Get "id" and add in each div (name = "id")

Question

$(document).ready(function() {
    var idPost = $('.post-outer').attr('id');
    $('.post-outer').attr('name', idPost);
});

When you run the JS above it only takes the first "ID" repeating in other "DIV". What is going on:

<div class="post-outer" id="001" name="001">teste1</div>
<div class="post-outer" id="002" name="001">teste2</div>
<div class="post-outer" id="003" name="001">teste3</div>

I wanted to happen this:

<div class="post-outer" id="001" name="001">teste1</div>
<div class="post-outer" id="002" name="002">teste2</div>
<div class="post-outer" id="003" name="003">teste3</div>

Answer 1

Demo

$('.post-outer .post-footer .post-footer-line.post-footer-line-2 .post-labels a').each(function(index, el) {
     $(this).parents('.post-outer:eq(0)').attr('itemtype', $(this).attr('href') );
});

Answer 2

The .attr() function can take a function as the argument.

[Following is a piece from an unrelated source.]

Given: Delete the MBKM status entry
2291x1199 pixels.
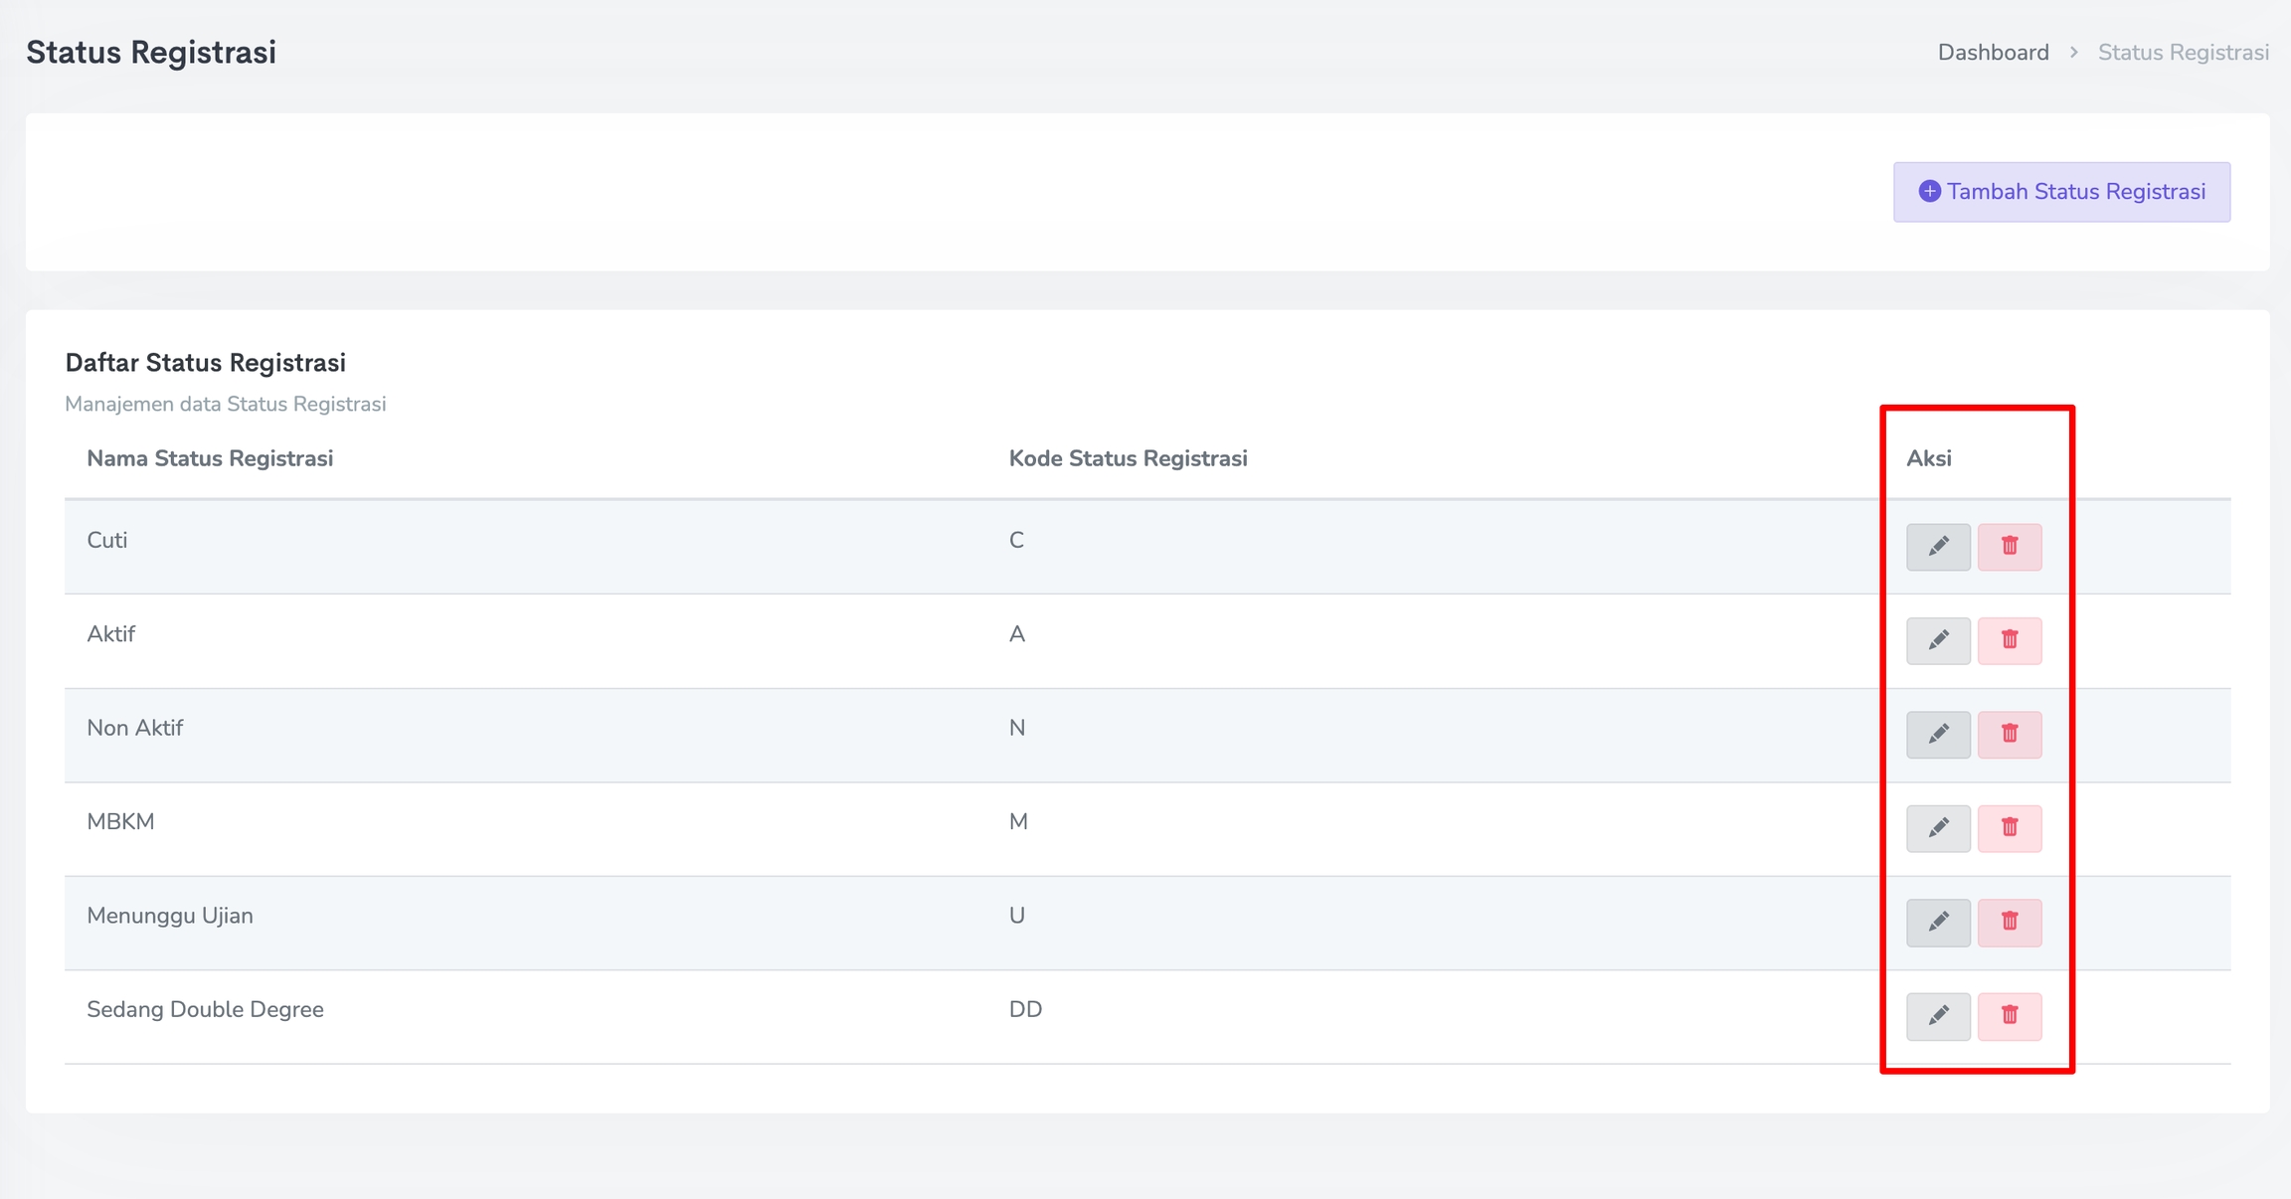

It calls the function repeatedly for each element (like .each() does), and the returned value is the new attribute value.

$('.post-outer').attr('name', function() {
    return this.id;
});

This is essentially equivalent to mevius's answer, but it doesn't call .attr() repeatedly.

Answer 3

Use the .each() method:

$('.post-outer').each(function() {
    $(this).attr( 'name', $(this).attr('id') );
});

Iterate over a jQuery object, executing a function for each matched element.